§ EXERCISE DETAILS
Below are records; reproduce exactly the lines from the first through the one containing "Open GitHub footer".
**********
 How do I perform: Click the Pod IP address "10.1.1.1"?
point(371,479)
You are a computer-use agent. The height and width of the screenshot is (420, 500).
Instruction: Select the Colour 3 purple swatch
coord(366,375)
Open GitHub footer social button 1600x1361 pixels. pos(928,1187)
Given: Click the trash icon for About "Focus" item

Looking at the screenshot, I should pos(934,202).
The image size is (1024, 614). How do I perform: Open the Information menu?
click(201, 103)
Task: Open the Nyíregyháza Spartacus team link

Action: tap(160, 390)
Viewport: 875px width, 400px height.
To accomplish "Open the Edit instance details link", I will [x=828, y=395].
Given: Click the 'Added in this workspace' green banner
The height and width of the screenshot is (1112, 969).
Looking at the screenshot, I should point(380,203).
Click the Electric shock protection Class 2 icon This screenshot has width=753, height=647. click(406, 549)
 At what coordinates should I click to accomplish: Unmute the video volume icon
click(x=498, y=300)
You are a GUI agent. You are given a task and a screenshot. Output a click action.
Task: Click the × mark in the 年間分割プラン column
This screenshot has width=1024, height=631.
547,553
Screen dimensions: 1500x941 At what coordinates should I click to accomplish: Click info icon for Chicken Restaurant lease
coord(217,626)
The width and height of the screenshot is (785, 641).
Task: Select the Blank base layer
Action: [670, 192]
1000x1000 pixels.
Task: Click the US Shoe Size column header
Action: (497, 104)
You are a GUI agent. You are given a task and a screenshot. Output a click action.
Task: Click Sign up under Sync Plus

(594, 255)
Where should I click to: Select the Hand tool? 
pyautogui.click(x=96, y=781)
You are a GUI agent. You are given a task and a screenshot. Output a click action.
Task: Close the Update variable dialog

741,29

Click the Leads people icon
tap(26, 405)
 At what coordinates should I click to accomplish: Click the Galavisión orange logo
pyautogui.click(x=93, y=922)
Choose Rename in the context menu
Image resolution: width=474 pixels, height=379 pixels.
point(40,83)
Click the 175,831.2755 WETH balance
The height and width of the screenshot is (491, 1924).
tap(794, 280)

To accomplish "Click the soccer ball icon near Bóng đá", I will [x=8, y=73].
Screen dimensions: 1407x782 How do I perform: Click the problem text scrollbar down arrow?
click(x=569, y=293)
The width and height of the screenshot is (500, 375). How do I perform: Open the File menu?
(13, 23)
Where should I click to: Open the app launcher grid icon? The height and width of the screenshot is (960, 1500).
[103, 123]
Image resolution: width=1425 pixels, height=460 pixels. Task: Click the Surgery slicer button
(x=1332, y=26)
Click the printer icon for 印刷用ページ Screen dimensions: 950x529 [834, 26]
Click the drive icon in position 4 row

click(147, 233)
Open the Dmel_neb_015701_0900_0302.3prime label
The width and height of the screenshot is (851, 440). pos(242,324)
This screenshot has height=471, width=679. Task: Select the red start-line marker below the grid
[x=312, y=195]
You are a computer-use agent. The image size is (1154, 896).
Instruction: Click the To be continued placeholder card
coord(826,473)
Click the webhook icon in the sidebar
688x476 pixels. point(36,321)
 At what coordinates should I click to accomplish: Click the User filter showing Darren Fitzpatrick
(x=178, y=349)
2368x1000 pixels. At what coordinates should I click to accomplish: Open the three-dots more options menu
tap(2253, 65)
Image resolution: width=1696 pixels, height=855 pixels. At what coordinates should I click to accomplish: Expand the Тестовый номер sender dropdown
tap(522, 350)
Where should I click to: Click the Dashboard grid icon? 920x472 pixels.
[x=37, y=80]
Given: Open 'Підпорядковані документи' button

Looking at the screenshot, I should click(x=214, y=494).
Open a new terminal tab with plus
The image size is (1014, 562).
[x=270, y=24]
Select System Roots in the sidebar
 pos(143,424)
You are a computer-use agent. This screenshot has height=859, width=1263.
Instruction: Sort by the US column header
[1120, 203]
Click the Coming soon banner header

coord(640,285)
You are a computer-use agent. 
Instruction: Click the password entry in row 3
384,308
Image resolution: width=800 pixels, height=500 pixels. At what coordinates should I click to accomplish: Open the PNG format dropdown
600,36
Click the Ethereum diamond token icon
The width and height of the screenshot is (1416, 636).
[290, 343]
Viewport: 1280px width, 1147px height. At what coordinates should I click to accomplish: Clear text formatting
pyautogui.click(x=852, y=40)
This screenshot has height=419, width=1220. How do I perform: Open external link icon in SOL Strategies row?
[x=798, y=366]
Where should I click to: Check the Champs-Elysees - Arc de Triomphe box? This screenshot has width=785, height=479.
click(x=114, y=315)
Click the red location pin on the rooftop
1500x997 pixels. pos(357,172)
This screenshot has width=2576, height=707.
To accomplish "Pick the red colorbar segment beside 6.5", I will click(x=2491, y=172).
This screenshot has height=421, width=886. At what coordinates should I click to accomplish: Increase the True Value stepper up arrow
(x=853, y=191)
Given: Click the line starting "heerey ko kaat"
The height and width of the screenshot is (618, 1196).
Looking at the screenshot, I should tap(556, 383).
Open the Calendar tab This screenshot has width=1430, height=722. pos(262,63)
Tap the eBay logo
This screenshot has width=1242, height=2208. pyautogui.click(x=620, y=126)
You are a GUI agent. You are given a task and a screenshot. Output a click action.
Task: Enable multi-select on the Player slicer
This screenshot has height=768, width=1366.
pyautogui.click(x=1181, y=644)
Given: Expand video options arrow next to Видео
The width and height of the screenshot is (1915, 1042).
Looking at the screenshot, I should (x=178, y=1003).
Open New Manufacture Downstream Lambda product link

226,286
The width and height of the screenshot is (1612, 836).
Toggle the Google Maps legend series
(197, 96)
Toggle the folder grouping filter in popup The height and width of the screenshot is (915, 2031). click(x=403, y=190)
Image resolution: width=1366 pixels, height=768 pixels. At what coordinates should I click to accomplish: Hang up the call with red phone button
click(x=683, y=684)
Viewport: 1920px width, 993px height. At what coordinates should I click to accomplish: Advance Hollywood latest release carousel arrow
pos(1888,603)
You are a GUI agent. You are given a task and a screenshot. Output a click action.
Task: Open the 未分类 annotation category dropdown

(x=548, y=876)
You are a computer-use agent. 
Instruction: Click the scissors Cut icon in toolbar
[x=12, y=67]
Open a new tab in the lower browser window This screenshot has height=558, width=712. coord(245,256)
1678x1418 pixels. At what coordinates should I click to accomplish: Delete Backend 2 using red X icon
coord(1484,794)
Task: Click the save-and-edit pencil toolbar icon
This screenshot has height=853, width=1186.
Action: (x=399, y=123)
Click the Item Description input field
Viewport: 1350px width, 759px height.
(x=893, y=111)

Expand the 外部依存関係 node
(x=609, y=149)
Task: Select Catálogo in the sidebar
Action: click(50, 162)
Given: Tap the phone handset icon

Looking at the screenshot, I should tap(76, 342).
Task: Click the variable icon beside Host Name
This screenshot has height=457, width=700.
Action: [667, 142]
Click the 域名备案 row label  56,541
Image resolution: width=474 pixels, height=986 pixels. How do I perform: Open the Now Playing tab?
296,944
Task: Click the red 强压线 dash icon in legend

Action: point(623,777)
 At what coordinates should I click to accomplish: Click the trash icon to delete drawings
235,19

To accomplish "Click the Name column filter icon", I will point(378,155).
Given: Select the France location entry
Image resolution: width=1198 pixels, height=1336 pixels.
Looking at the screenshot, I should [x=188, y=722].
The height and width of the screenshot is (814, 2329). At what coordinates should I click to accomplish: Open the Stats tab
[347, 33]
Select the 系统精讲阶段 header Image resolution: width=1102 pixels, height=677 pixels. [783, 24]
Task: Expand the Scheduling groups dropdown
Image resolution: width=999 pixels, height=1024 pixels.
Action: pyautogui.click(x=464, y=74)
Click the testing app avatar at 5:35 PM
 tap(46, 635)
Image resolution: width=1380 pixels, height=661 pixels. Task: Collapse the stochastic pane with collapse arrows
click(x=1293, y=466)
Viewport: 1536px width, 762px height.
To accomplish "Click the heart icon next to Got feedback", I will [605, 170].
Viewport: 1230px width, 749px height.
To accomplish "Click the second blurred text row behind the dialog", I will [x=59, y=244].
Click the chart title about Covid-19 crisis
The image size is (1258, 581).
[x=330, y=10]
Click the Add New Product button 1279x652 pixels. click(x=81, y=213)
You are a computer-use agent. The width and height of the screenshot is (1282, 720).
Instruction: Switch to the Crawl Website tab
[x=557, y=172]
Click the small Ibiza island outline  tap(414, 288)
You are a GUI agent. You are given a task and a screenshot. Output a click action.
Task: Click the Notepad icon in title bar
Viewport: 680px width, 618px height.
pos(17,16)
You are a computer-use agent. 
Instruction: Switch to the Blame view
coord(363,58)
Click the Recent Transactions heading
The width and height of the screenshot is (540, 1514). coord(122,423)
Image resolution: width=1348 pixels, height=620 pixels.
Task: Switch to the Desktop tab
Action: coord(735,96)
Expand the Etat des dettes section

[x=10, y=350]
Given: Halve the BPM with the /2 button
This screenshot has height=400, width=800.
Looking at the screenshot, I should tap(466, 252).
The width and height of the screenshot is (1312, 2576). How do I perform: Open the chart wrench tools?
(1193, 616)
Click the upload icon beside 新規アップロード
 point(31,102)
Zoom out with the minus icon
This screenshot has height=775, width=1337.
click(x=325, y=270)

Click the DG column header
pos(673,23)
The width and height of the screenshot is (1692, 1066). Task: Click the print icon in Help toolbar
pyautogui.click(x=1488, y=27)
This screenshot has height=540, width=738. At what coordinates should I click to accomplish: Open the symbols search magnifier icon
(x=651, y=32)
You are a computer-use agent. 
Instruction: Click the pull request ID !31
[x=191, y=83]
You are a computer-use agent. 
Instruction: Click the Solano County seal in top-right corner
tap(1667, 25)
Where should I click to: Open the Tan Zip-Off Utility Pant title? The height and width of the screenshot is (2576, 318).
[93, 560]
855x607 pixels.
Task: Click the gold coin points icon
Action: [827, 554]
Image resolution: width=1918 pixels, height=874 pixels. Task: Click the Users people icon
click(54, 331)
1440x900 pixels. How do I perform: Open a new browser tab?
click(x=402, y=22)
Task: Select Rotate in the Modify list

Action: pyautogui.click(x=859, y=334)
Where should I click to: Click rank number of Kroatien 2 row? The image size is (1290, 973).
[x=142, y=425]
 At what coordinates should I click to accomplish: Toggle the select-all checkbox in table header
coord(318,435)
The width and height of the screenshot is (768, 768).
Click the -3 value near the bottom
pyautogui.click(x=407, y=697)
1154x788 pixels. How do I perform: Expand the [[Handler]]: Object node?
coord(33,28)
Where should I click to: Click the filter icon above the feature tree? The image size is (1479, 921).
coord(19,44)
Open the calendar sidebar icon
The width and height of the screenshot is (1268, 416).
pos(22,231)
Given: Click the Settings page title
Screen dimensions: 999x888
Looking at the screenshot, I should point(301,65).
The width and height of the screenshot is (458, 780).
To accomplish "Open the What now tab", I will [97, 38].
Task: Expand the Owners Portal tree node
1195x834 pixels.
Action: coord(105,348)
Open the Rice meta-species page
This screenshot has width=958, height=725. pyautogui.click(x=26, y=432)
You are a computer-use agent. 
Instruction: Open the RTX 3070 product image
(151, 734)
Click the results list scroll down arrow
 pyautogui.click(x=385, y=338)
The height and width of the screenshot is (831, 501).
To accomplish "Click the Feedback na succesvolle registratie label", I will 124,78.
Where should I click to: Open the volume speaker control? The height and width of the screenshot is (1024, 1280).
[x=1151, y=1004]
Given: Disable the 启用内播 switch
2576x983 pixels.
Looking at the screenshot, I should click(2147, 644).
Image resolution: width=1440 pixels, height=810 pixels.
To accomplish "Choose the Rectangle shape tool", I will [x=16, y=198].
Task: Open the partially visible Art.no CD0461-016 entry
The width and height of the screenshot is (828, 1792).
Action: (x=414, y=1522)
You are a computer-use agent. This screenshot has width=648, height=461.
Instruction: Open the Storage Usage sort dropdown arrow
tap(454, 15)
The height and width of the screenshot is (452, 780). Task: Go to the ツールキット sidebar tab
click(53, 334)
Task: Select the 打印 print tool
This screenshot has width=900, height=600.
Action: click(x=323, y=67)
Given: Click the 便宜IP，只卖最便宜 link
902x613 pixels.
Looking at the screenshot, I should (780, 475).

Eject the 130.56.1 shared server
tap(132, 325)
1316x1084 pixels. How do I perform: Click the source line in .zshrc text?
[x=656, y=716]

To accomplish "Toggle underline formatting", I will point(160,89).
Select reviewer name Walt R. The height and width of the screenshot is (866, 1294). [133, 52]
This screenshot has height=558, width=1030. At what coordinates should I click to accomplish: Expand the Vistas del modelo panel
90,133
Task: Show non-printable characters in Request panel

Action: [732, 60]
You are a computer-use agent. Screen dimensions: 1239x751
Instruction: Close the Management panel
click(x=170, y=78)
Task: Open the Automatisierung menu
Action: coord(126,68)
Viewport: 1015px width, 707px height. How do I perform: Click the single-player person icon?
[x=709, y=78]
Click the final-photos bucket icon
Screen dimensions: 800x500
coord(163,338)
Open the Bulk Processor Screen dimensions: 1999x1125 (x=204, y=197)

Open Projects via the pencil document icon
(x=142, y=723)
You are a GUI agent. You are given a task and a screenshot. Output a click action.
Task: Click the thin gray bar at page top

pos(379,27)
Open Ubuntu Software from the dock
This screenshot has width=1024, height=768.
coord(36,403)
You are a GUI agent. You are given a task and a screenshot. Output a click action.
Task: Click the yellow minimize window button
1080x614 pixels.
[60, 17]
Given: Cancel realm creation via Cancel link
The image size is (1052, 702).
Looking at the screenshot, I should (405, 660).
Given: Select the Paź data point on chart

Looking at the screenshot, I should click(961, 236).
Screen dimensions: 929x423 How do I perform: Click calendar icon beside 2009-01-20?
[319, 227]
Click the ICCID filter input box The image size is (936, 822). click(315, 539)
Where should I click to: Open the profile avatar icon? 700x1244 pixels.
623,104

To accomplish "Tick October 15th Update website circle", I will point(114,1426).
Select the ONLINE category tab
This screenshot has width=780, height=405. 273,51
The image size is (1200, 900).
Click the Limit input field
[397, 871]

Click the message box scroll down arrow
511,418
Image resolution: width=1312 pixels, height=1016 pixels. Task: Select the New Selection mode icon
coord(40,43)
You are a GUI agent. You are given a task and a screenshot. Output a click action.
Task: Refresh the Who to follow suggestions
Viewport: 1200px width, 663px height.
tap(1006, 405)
**********
§ WRITTEN RESPONSE
 How do I perform: Click the Pod IP address "10.1.1.1"?
point(371,479)
You are a computer-use agent. The height and width of the screenshot is (420, 500).
Instruction: Select the Colour 3 purple swatch
coord(366,375)
Open GitHub footer social button 1600x1361 pixels. pos(928,1187)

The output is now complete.